Which of the following is a component of U.S. fiscal policy? A) Reserve requirements B) Money supply C) Taxes and budgeting D) Discount rate

c U.S. fiscal policy is determined by the president and Congress through budgeting and taxation. The other 3 choices are monetary policies employed by the Fed.

All of the following are true about education funding plans except A) proceeds in 529s may be withdrawn income-tax free only if used for qualified educational expenses. B) proceeds in ESAs may be withdrawn income tax free for qualified education expenses even if the child is under age 18 C) a beneficiary of an ESA who withdraws the funds for nonqualified expenses will be taxed on the entire amount of the withdrawal plus a 10% penalty D) Section 529 plans allow a gift tax exclusion equal to five times the annual limit that may be repeated every 5 years

c A beneficiary of an ESA who withdraws the funds for a nonqualified expenses will be taxed on the entire amount of the withdrawal plus a 10% penalty. The tax and 10% penalty is only levied against earnings since the contributions were made with after-tax dollars. ESAs may be used for any level of education, including elementary school where it is hoped that the student would be under age 18. In order to receive the favored tax treatment, the proceeds must be used to pay for qualified educational expenses. Section 529 plans have the unique 5-year front-loading feature.
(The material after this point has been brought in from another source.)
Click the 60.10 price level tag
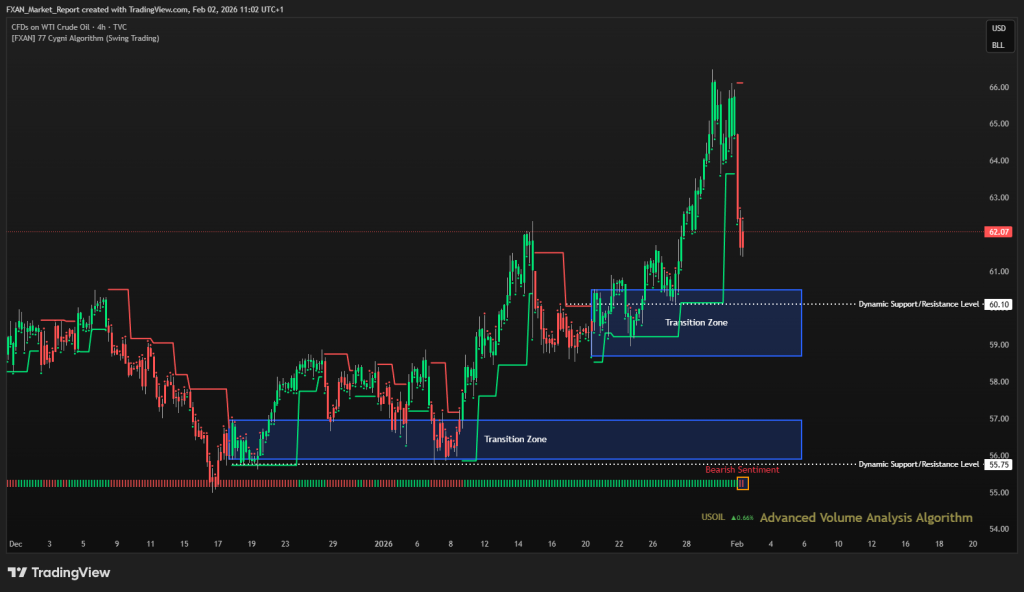The image size is (1024, 592). pyautogui.click(x=998, y=304)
Investment advisers who preach the benefits of strategic asset allocation do so because they believe A) over the long run, strategic management will eventually outperform the market B) active management of a portfolio offers tactical benefits C) the market is basically inefficient and there is a strategy that can beat it D) the market is perfectly efficient because stock prices reflect all available information

d The primary difference between strategic and tactical asset allocation comes down to the belief by those following the strategic style that it is not possible, over a long period of time, to beat the market.

Which of the following are regulated under the Securities Exchange Act of 1934? i. New issues ii. Broker-dealers iii. Transfer agents

ii & iii

A corporation offering securities registered under the Act of 1933 may make which of the following statements? I. "The SEC has passed on the merits of these securities as an investment." II. "The SEC has released our securities for sale to the public." III. "The SEC has passed on the accuracy of the information in our prospectus." IV. "The SEC has declared this prospectus effective."

ii and iv When a security registers with the SEC, the date that sales are allowed is known as the effective date. The SEC neither approves nor disapproves an issue, nor does it pass on the accuracy or adequacy (completeness) of the information presented in a prospectus.

Which of the following is a motivation for creating structured products? Structured products A) are less expensive for investors to buy and trade. B) improve market completeness. C) improve profits for broker-dealers. D) reduce costs to issuers.

improve market completeness. Primary motivation for financial structuring is to increase market completeness. What does that mean? As stated in the LEM, structured products are created to meet a specific need for which there is nothing available in the current market. Creating this structured product is said to be "completing the market." Creating structured products is a cost to issuers. Investors pay fees to access structured products in addition to transaction costs. They may, in fact, improve the structuring broker-dealer's profits, but that is not what NASAA will be looking for as an answer.